**Exercise input:**
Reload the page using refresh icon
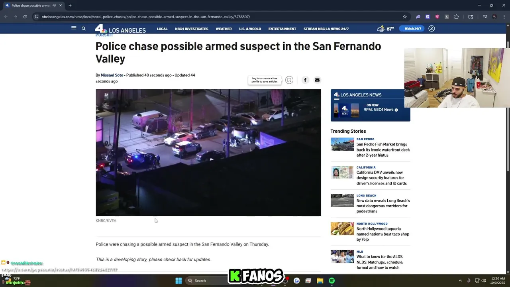Screen dimensions: 510x287 25,17
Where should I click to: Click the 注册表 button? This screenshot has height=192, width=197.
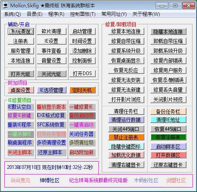[21, 41]

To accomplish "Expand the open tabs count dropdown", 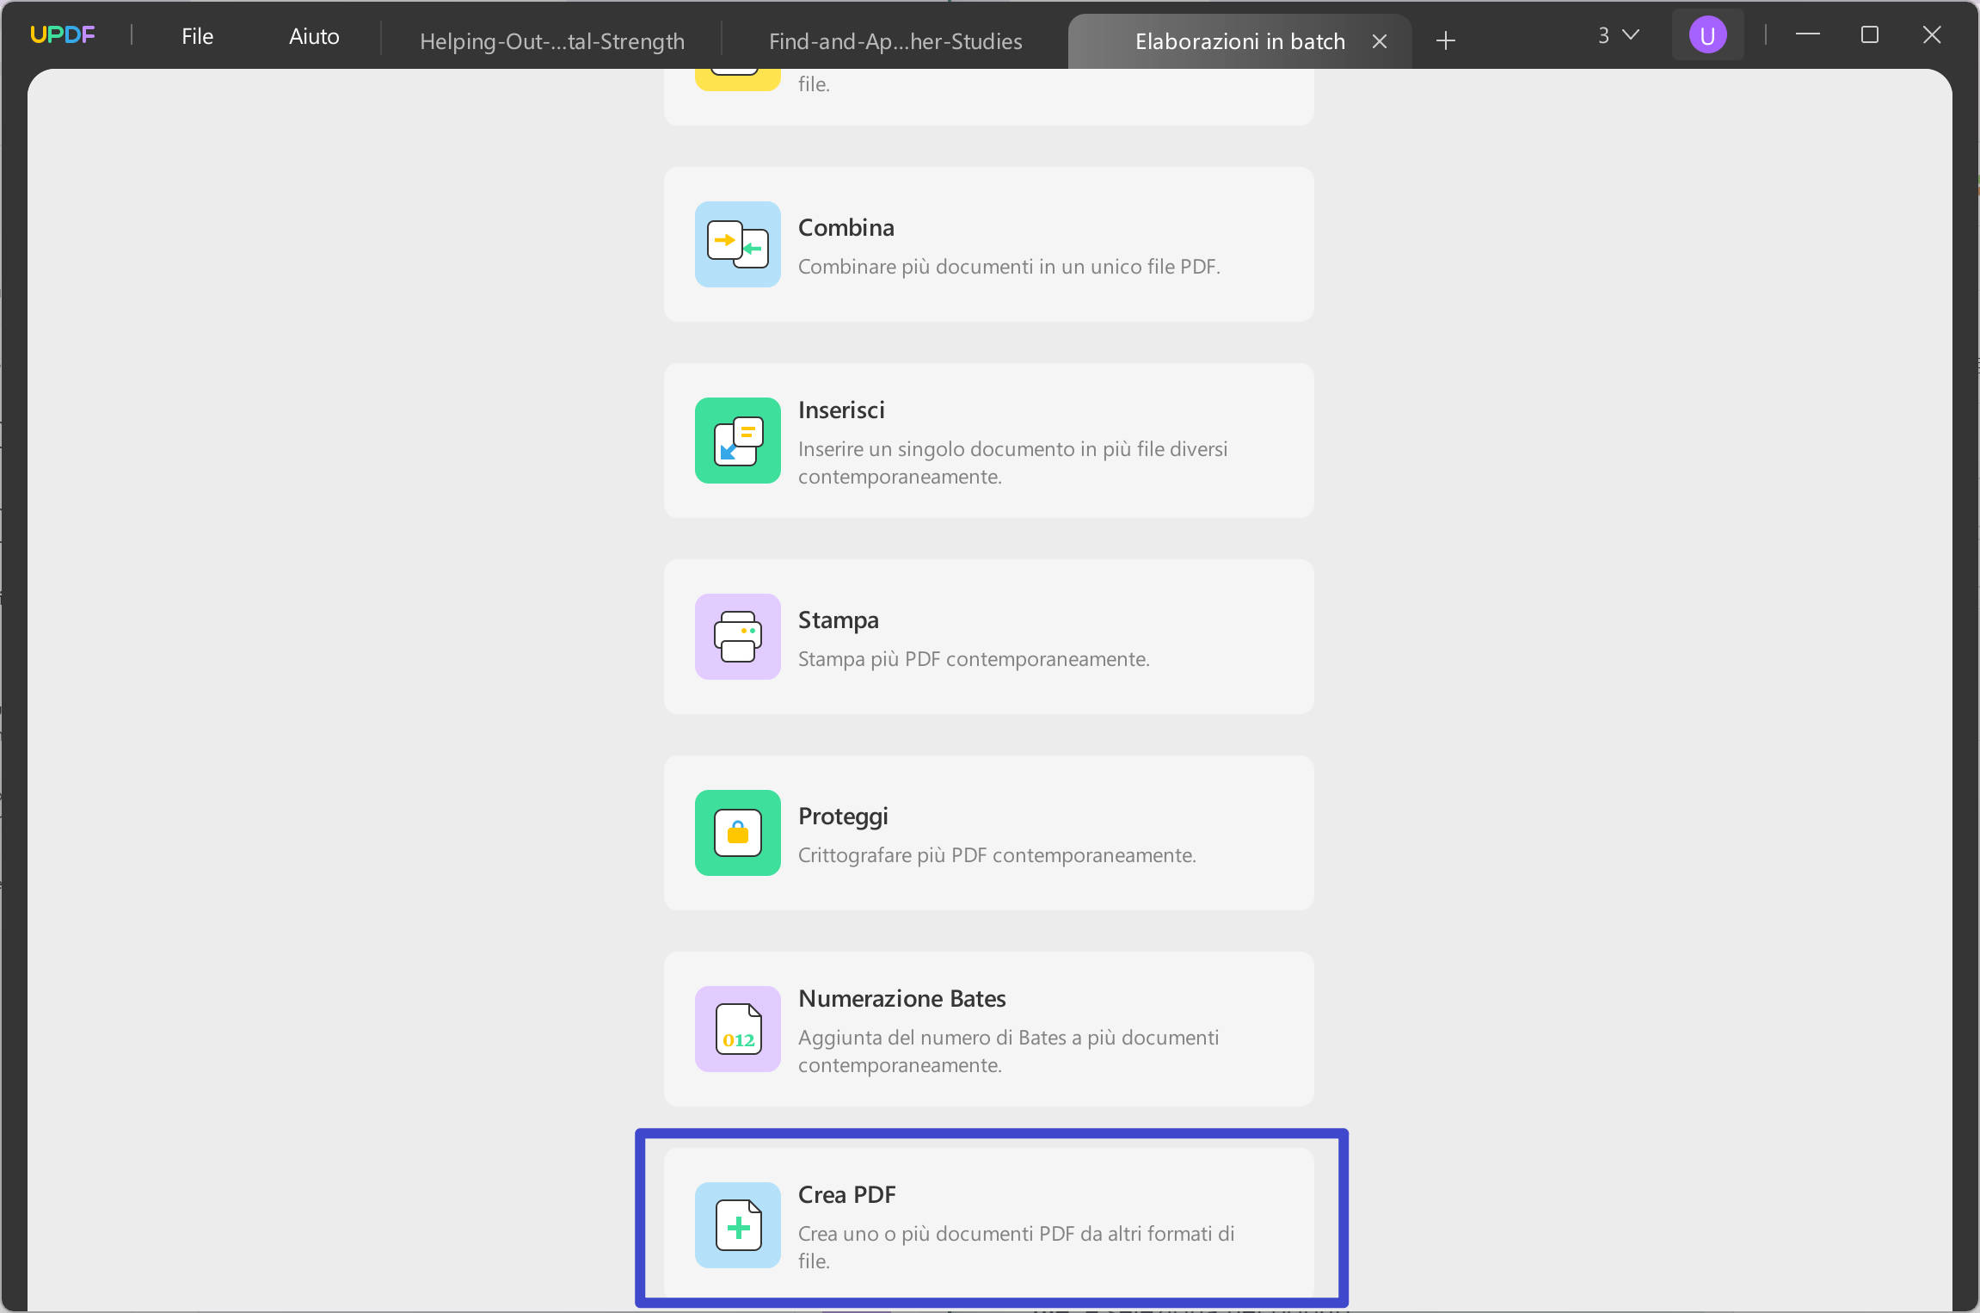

**Exercise description:**
Drop the images, then copy the data exactly.

**Task solution:**
Reload the page using refresh icon
Screen dimensions: 510x287 25,17
Where should I click to: Click the 注册表 button? This screenshot has height=192, width=197.
[21, 41]

To accomplish "Expand the open tabs count dropdown", 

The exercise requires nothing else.